Monday, January 05, 2015

BookPastor >> "The Emotionally Healthy Church" (Peter Scazzero)

TITLE: The Emotionally Healthy Church, Expanded Edition: A Strategy for Discipleship That Actually Changes Lives
AUTHOR: Peter Scazzero
PUBLISHER: Grand Rapids, MI: Zondervan, 2003, (226 pages).

This book is a needed emotional flu shot in preparation for any forms of ministry. Many well-intentioned individuals rush into ministry with big goals and impressive plans but inside them, their emotional tanks run dangerously low. What is needed is a good diagnosis, a healthy sense of mental awareness, and according to Scazzero, a "new paradigm of discipleship" via six principles.  In diagnosis, one needs to remember that emotional health is not any less important than spiritual health. Four levels of emotional maturity are described. The first is the "emotional infant" who need others to care for them, driven by need for instant gratification, and who are unaware of how others are hurt because of their behaviour. The second is "emotional children" who behaves well in good times, but throw tantrums in bad times.
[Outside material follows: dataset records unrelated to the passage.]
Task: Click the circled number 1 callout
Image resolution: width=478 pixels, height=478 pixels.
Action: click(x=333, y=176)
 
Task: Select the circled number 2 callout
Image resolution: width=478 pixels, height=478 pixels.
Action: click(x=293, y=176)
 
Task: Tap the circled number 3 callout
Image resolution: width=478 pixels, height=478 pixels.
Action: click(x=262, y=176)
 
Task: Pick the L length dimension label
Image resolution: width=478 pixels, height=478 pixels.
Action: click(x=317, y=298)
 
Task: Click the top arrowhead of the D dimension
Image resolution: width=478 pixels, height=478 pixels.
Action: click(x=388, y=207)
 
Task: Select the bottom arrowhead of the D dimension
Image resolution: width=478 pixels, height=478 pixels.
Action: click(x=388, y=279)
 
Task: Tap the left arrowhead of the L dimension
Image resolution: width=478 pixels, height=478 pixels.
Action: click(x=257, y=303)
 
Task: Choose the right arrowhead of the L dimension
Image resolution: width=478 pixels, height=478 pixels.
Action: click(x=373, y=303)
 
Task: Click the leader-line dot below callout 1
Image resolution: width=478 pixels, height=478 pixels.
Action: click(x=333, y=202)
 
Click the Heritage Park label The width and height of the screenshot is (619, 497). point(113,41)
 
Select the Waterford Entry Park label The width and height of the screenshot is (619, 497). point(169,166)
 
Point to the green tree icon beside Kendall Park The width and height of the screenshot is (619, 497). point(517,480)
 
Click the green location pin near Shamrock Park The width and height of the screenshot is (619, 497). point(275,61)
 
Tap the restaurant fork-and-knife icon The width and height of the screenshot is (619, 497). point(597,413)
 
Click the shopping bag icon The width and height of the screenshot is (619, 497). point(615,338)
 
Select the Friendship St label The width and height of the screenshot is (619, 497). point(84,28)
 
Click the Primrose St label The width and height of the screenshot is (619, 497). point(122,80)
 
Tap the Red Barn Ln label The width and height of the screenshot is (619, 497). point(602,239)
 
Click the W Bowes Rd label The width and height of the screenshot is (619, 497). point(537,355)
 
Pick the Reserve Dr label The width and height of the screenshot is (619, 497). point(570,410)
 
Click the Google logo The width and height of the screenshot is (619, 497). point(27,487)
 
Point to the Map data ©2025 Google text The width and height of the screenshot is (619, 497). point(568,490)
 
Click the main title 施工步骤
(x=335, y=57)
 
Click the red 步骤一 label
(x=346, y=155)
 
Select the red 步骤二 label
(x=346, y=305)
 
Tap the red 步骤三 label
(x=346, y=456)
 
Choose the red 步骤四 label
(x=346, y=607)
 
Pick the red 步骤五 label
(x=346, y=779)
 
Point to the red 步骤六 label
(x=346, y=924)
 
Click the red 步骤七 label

They are difficult to engage in good balanced discussions and tend to be one-sided. The third is "emotional adolescents" who know what are the right things to do but feels insecure when challenged. These people have trouble listening to others and tend to be defensive. The fourth level is the "emotional adult" who can love and respect others without becoming defensive, who knows themselves, and are ready to contribute to the general good of the community. This book is essentially about how one can move toward this fourth level.

Scazzero, founder of New Life Fellowship in Queens, NYC, proposes six principles on how to cultivate a healthy emotional church. This is simply because in the Church, far too much attention has been given to the spiritual and ignoring the importance of emotional which is a part of our whole being. For Jesus is both divine and human.